CUPLIKAN TEKS –
---
MORUT, Sulawesi Tengah - Polres Morowali Utara (Morut), Provinsi Sulawesi Tengah (Sulteng) diharapkan tetap menjadi pengayom masyarakat, tidak malah menjadi pengayom investasi.
Hal ini terkait dengan penahanan dua warga Desa Bunta, Kecamatan Petasia Timur, Kabupaten Morut, yakni M. Yahya alias Papa Fauzan dan Ancong alias Papa Adi. Mereka ditahan karena memprotes keras tindakan perusahan tambang nikel yang beroperasi di daerah itu, PT. Gunbaster Nickel Industri (GNI).
Syahrudin Ariestal Douw, SH, selaku kuasa hukum para warga tersebut, menuturkan, protes tersebut bermula saat PT. GNI dan perusahaan kontraktornya menggunakan jalan yang dibangun di atas lahan warga bernama Saharudin.
“Lahan tersebut adalah lahan yang memiliki bukti kepemilikan. Lahan milik Pak Saharudin itu kosong, kemudian antara Saharudin dan M. Yahya membuat perjanjian tertulis pinjam pakai lahan yang dibuatkan jalan oleh Pak Yahya untuk kepentingan mengeruk material di atas izin usaha pertambangan miliknya, ” terang Syahrudin dalam releasenya yang diterima media ini, Rabu (15/09/2021.
Dijelaskannya, dari perjanjian antara M. Yahya dan Saharudin itu, maka dibangunlah jalan pribadi menggunakan uang pribadi Yahya.
---
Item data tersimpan
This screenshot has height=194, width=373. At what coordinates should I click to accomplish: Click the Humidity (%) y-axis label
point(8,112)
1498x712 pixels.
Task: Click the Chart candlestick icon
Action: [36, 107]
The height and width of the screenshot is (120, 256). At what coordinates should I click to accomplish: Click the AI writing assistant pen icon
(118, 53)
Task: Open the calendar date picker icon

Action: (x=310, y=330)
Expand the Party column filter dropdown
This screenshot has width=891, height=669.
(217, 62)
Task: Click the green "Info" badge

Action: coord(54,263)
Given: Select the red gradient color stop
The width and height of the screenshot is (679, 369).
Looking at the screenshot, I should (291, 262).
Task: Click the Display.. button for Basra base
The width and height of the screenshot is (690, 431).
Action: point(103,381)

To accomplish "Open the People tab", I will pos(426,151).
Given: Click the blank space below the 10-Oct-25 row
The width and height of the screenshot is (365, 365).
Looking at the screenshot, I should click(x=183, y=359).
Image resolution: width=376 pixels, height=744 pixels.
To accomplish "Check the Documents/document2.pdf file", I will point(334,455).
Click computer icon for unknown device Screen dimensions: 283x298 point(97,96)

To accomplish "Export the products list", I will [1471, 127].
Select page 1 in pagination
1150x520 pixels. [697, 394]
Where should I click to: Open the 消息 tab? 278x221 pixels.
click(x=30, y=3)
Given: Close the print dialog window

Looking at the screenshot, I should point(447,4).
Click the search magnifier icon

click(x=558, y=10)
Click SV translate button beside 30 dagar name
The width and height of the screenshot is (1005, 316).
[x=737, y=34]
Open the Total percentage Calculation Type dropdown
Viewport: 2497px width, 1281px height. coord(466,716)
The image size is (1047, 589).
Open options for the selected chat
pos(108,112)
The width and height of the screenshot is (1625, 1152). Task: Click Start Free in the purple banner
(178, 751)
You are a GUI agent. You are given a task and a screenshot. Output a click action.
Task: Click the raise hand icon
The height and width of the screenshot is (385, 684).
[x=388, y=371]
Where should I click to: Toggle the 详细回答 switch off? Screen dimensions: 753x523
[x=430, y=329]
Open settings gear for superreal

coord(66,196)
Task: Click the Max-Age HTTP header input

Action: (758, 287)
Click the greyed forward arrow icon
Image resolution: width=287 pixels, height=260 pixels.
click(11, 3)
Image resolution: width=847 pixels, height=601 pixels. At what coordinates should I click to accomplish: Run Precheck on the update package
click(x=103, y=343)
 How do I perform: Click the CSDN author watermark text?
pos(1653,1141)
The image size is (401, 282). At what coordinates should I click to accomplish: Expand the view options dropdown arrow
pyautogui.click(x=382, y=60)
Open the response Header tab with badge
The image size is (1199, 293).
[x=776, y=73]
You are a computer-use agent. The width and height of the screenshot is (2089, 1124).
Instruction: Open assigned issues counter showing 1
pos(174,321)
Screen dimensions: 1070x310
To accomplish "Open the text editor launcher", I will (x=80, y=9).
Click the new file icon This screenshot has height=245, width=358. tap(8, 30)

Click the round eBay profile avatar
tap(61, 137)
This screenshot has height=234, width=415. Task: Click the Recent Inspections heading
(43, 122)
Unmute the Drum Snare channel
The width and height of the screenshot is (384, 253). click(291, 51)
---
Kutip tanpa perubahan bagian cuplikan teks tentang penahanan warga Desa Bunta, mulai dari "MORUT, Sulawesi Tengah" sampai dengan "menjadi pengayom investasi.".

JAWABAN LATIHAN –
MORUT, Sulawesi Tengah - Polres Morowali Utara (Morut), Provinsi Sulawesi Tengah (Sulteng) diharapkan tetap menjadi pengayom masyarakat, tidak malah menjadi pengayom investasi.